Effectivement, nous sommes entrain de travailler pour résoudre ce problème en symbiose avec le mouvement sportif tchadien et le ministère de la jeunesse, des sports et de la promotion de l’entreprenariat. La logique est très simple. Nous avons les textes en vigueur qui sont là ! Nous avons la Loi N°026 de la charte nationale du sport qui nous parle de la délégation de pouvoirs aux fédérations sportives. Dans cette partie, nous avons un décret de 2018 qui définit les conditions de délégation de pouvoirs aux fédérations sportives qui dit que « pour avoir la délégation de pouvoirs du ministère en charge des sports, vous devez soumettre une demande au ministère et dans la demande avoir les rapports d’activité de trois derrières années, le bilan des activités de trois derrières années et de faire une situation réelle de la pratique de votre discipline. Mais, lorsqu’un responsable de fédération, un dirigeant sportif qui sait que tous ces textes existent et qui ne fait rien dans sa fédération en disant que l’Etat n’a rien donné, c’est un paradoxe. Pour moi, ce qui est impératif aujourd’hui, c’est de dire que les textes existent et qu’il faut qu’on les mette en application pour pouvoir sortir notre sport de cette situation de léthargie. Nous sommes conscients de la situation que vous déplorez, nous sommes entrain de travailler en interne et je pense que d’ici la fin de l’année et au début 2022, il y aura énormément de changement dans le cas des fédérations qui n’existent que de noms.

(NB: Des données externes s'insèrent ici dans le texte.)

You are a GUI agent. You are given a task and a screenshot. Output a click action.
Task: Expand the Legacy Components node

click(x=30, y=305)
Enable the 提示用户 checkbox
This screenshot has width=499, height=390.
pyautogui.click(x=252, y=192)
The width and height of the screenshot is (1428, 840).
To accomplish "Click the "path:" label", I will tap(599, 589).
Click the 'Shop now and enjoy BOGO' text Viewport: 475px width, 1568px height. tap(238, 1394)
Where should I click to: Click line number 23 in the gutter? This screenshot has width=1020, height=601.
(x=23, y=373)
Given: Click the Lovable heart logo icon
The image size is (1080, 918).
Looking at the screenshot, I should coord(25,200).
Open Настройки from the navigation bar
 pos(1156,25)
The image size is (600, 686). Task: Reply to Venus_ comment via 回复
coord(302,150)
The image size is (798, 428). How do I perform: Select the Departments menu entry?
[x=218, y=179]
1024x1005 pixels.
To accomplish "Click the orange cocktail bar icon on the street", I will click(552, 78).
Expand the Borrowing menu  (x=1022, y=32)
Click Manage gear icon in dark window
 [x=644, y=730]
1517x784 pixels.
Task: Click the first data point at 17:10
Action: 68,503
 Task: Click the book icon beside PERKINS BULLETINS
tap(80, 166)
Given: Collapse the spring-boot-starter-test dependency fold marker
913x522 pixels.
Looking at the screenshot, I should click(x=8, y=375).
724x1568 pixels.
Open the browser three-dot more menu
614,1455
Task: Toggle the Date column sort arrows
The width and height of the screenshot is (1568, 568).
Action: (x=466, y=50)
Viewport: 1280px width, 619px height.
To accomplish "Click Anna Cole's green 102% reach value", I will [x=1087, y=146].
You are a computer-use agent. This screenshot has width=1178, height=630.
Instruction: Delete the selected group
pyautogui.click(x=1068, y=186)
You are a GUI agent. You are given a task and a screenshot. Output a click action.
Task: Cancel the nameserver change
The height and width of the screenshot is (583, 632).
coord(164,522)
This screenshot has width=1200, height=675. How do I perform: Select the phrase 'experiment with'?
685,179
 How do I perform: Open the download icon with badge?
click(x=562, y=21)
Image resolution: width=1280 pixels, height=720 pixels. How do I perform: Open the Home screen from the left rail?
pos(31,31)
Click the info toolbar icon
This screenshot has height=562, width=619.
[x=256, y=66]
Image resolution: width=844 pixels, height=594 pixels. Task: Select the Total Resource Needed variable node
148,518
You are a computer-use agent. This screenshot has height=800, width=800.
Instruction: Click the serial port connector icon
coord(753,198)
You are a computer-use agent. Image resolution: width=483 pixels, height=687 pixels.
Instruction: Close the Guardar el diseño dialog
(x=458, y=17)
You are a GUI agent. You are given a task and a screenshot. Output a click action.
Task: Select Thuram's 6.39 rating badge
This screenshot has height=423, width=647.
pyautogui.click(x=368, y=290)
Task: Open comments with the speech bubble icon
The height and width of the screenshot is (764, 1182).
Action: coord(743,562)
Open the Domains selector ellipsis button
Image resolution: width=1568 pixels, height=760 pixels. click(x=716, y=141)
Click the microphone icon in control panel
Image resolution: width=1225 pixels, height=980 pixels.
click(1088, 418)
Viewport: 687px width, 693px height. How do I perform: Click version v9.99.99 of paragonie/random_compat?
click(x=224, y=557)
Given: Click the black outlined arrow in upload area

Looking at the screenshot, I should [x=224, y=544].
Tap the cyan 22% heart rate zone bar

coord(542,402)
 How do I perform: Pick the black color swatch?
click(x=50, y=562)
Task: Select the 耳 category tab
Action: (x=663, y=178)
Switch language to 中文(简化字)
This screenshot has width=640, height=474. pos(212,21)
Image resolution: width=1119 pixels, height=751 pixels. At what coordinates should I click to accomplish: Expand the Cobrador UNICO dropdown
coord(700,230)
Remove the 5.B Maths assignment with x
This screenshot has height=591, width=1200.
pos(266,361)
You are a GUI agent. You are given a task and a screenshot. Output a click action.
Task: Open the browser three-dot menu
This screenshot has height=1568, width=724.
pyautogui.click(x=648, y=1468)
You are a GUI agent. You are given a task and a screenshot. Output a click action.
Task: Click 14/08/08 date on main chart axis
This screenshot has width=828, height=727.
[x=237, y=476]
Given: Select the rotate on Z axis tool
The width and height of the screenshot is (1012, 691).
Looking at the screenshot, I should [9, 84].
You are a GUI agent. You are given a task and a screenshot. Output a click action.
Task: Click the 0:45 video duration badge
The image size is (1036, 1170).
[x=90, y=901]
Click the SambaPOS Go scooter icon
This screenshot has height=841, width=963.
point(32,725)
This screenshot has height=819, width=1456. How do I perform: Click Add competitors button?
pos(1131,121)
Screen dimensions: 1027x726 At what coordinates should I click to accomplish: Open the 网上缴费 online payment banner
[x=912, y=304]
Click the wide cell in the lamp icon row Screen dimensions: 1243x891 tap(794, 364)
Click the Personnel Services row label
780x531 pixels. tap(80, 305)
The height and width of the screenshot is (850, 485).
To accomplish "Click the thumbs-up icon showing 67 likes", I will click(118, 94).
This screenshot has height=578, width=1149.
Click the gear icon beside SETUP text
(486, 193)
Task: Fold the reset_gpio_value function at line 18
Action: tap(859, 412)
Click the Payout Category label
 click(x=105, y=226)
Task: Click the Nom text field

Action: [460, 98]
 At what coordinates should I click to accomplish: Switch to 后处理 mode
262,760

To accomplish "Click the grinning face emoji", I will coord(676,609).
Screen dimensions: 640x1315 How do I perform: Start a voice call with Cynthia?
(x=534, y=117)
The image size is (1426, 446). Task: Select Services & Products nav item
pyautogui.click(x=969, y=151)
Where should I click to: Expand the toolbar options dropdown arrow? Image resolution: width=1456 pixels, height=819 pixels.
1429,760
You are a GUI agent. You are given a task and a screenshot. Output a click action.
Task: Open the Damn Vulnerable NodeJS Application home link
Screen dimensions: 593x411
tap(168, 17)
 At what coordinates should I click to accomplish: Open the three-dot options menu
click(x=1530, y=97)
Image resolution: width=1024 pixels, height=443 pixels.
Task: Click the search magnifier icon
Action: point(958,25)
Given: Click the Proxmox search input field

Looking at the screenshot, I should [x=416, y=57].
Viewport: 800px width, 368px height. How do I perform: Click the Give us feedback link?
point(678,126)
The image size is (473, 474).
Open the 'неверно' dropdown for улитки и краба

Le sport tchadien bat de l’aile sur tout le plan. En tant que sportif et président du COST, quelles sont les solutions pour le redressement et le décollage du sport au Tchad ?

Si nous faisons des analyses, on ne pourra pas dire aujourd’hui que le sport tchadien bat de l’aile. En 2021, la fédération de Taekwondo a fait 2 médailles de bronze africain, c’est-à-dire qu’on a 2 jeunes tchadiens qui sont 3éme sur le continent africain. En 2020, le judo a fait une médaille de bronze sur le plan africain, en 2019, la lutte a fait également une médaille d’or aux jeux de la francophonie. Ne pensons pas que le sport tchadien égal au football. Pour moi, le sport tchadien se réveille. Les jeunes sont entrain de faire des efforts incroyables. Aux derniers jeux olympiques de Tokyo, le Tchad était parti en tant que pays qualifié, il y a des pays qui étaient partis en tant invités. Cela traduit que le sport tchadien est entrain de faire un travail exceptionnel. A un moment donné, je ne suis pas du tout d’accord à 100% que notre football bat de l’aile. Si on se demandait concrètement comment on a fait pour gagner la coupe CEMAC, on allait comprendre les raisons qui nous ont permis depuis l’indépendance en 1960 jusqu’à 2014 de gagner pour la première fois une coupe dans le domaine de football. Quand on échoue, on critique mais on va continuer par échouer parce qu’il faut aussi faire l’autocritique de la victoire pour savoir le pourquoi.

Vous avez un coup de cœur ou un coup de gueule ?

Je demande à toute la jeunesse tchadienne qui s’intéresse à la pratique sportive, qui a envie de devenir une image du Tchad sur le plan mondial, qu’il soit convaincu que ce rêve se réalise et cela est possible pour chaque jeune et chaque sportif tchadien. Tout ce que je demande, c’est qu’il faut s’autodiscipline et se dire que la personne qui va lui permettre de réussir dans le sport, c’est d’abord lui-même. S’il s’engage à réussir, il va réussir et nous allons toujours le pousser. Ma dernière phrase comme je le dis toujours, je n’ai pas peur de dire, en tant qu’athlète, je n’ai pas réussi mon rêve alors c’est mon devoir aujourd’hui en tant que président, dirigeant d’aider les jeunes sportifs tchadiens à réaliser leurs rêves et je vais retrouver mon rêve dans leurs rêves.